Strategists at Evercore took a look at the situation in a recent research note. They flagged a variety of cases in which investors are “rationally exuberant” about stocks—a reference to a 1996 comment about “irrational exuberance” in financial markets by Alan Greenspan, chairman of the Federal Reserve at the time—saying the ideal playbook may be different for various types of investors.

On the list of stocks rallying for good reasons is

Nvidia

(ticker: NVDA), which has nearly tripled this year. Its recent run looks a lot like what happened in the tech rally that ultimately lead to the bursting of the internet bubble in the early 2000s. But the main stock-price driver has been surging earnings-per-share estimates from analysts, rather than sheer hope or speculation about its earnings potential.

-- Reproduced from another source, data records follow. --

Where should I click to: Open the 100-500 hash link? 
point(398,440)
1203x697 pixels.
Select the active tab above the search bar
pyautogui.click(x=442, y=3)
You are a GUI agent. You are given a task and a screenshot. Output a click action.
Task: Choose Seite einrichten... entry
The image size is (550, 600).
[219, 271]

The advent of artificial intelligence means that the market for chips, especially those meant for data centers, is expanding. Now, the stock’s valuation—the multiple of the annual per-share earnings expected in the near term—is up to 49 times, higher than the

S&P 500
’s
roughly 19 times. That makes sense, though, because analysts expect Nvidia’s EPS to increase about five times as fast as aggregate earnings for companies in the S&P 500.  

Meta Platforms

(META) is another, with a gain of more than twofold this year. The main driver has been surging profit forecasts. Consumer spending and corporate outlays on marketing should rebound after a slide last year, the thinking goes, while a weakening U.S. dollar means that sales made overseas will translate into more dollars. Plus, Wall Street has realized that the company still has some decent profit growth ahead of it, especially as AI makes advertising on sites such as Facebook more appealing.

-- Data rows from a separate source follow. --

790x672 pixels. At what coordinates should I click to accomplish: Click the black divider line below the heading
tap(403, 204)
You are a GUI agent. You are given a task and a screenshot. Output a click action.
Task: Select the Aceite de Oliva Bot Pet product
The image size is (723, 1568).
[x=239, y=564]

Before the latest surge, the stock was out of favor, trading at a lower valuation than the overall market. It now sells for 21 times the per-share earnings expected for the coming 12 months, still not wildly above the S&P 500’s multiple. 

Tesla

(TSLA) and Amazon.com (AMZN) are up more than twofold and more than 50%, respectively, this year. Expectations for profits haven’t changed much, but the companies’ valuations have risen for sensible reasons. The Federal Reserve has nearly finished raising interest rates, and the yield on 10-year Treasury debt has dropped by about a tenth of a percentage point this year.

Lower interest rates reduce the current, discounted value of earnings that are expected to arrive in the future, which is specially beneficial for high-growth companies. Investors see reason to hope yields could keep declining for some time. 

Chipotle Mexican Grill

(CMG) is up more than 50% this year as the stock benefits both from higher expectations for earnings and mounting confidence about the fast-food chain’s prospects for longer-term growth. Chipotle reported strong results for its latest quarter, prompting analysts to raise their forecasts for profits. Higher prices and store openings boosted sales, while costs such as the price of avocados declined.

That favorable picture, plus the decline in bond yields that has benefited other growth stocks, has lifted the valuation. 

For the long term, all those stocks could be decent bets, as could Advanced Micro Devices (AMD),

Netflix

(NFLX),

Salesforce

(CRM) and

Carnival
Corp
(CCL), other names on Evercore’s list. They aren’t likely to post the types of gains recently seen, but earnings growth could still take them higher over the coming years as consumer spending remains resilient and trends in technology continue to play out.

All of these stocks have already taken breathers and are down from or trading near their peaks, so long-term investors may want to wait for additional weakness before acquiring shares.  

That is where Evercore sees an opportunity for short-term traders. Those people should prepare for the increasing likelihood of losses in the near term by selling call options and buying puts, the firm argues. Calls expose investors to potential upside, while puts enable investors to hedge their positive bets on a stock, in case the shares fall.

Options for the stocks on the Evercore list have made similar moves. The price of puts has come down because of the prevailing view that the share prices will keep rising, reducing the need for protection against losses, while the cost of calls has been more or less stable.

The result is that the price spreads between puts and calls are at some of the narrowest levels seen in the past year. That means puts look fairly cheap, while calls are a little expensive.

Those are the options. Which one is right depends on the investor.